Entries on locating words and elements
****

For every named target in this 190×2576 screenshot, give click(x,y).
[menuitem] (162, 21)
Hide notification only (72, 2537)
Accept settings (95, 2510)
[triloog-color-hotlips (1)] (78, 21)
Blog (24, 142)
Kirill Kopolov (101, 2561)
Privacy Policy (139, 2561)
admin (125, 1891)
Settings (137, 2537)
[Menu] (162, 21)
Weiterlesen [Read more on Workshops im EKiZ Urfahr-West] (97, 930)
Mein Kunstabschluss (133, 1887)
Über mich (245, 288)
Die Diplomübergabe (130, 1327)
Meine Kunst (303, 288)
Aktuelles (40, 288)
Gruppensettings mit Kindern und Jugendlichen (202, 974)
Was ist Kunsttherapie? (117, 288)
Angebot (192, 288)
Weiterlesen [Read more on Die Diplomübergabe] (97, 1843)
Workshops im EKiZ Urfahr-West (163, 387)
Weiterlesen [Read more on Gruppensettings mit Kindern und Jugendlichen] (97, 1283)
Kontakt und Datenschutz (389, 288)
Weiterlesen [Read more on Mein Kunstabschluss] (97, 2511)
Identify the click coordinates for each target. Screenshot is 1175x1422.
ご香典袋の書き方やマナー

****

**What to produce:** Rewrite all of the data above with "Weiterlesen" changed to "Mehr lesen" wherever it occurs, keeping every other part the same.

**Exercise answer:**
For every named target in this 190×2576 screenshot, give click(x,y).
[menuitem] (162, 21)
Hide notification only (72, 2537)
Accept settings (95, 2510)
[triloog-color-hotlips (1)] (78, 21)
Blog (24, 142)
Kirill Kopolov (101, 2561)
Privacy Policy (139, 2561)
admin (125, 1891)
Settings (137, 2537)
[Menu] (162, 21)
Mehr lesen [Read more on Workshops im EKiZ Urfahr-West] (97, 930)
Mein Kunstabschluss (133, 1887)
Über mich (245, 288)
Die Diplomübergabe (130, 1327)
Meine Kunst (303, 288)
Aktuelles (40, 288)
Gruppensettings mit Kindern und Jugendlichen (202, 974)
Was ist Kunsttherapie? (117, 288)
Angebot (192, 288)
Mehr lesen [Read more on Die Diplomübergabe] (97, 1843)
Workshops im EKiZ Urfahr-West (163, 387)
Mehr lesen [Read more on Gruppensettings mit Kindern und Jugendlichen] (97, 1283)
Kontakt und Datenschutz (389, 288)
Mehr lesen [Read more on Mein Kunstabschluss] (97, 2511)
Identify the click coordinates for each target. Screenshot is 1175x1422.
ご香典袋の書き方やマナー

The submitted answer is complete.